What do you think? I'm not an expert on POSIX, but as far as I understand, this is how one should cleanly react to a signal - uninstall the signal handler, perform any necessary shutdown and cleanup operations, and then self-kill using the same signal so that the appropriate termination signal is registered by the kernel (or something like that, the details are murky).
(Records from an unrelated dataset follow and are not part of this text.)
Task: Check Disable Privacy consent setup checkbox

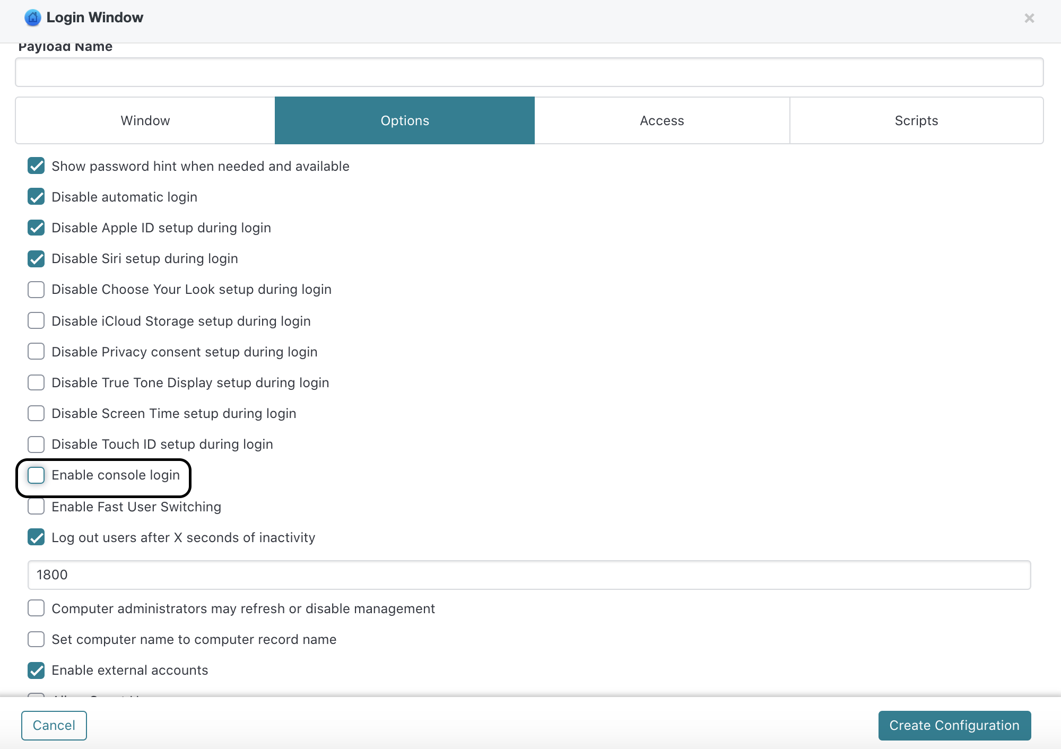Action: (x=36, y=351)
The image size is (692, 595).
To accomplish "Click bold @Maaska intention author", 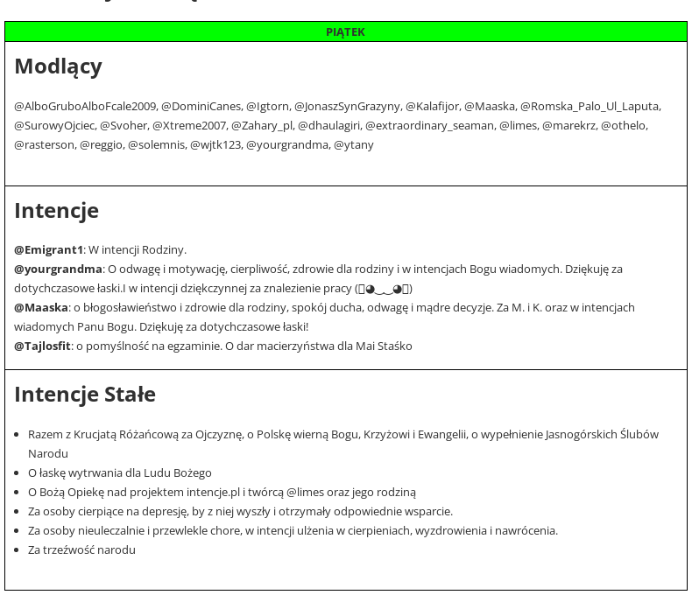I will pos(40,308).

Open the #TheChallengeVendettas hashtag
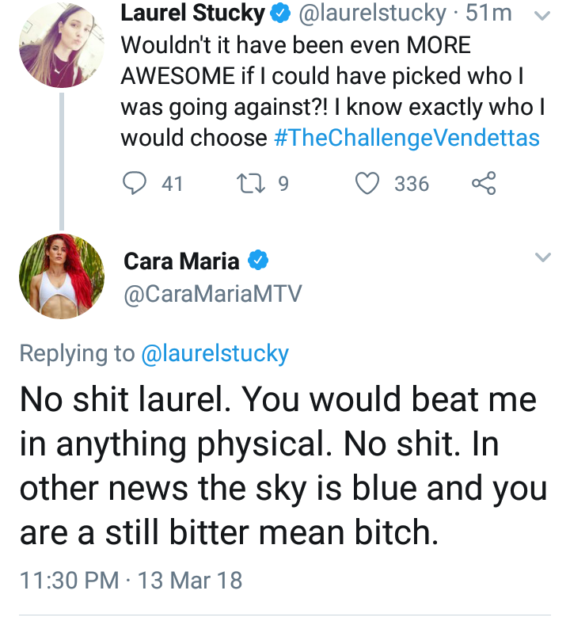(x=407, y=138)
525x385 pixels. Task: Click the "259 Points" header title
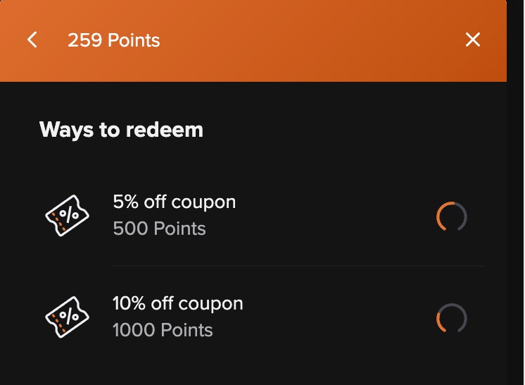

Obviously the same probably wouldn't work on Windows; I don't have the faintest idea of how things work there.

AlexSkrypnyk commented 12 months ago

@thaJeztah We are using a lot of tools from inside of the containers when running locally and, since switching from Docker Compose 1, this has became a real pain.

Is there a way to prioritise this fix please? I'm happy to sponsor this work to have this resolved. Thank you

laurazard commented 8 months ago

fyi @jahudka @AlexSkrypnyk the above issue is fixed w/ the latest CLI and Compose releases, which should also get shipped in Desktop soon.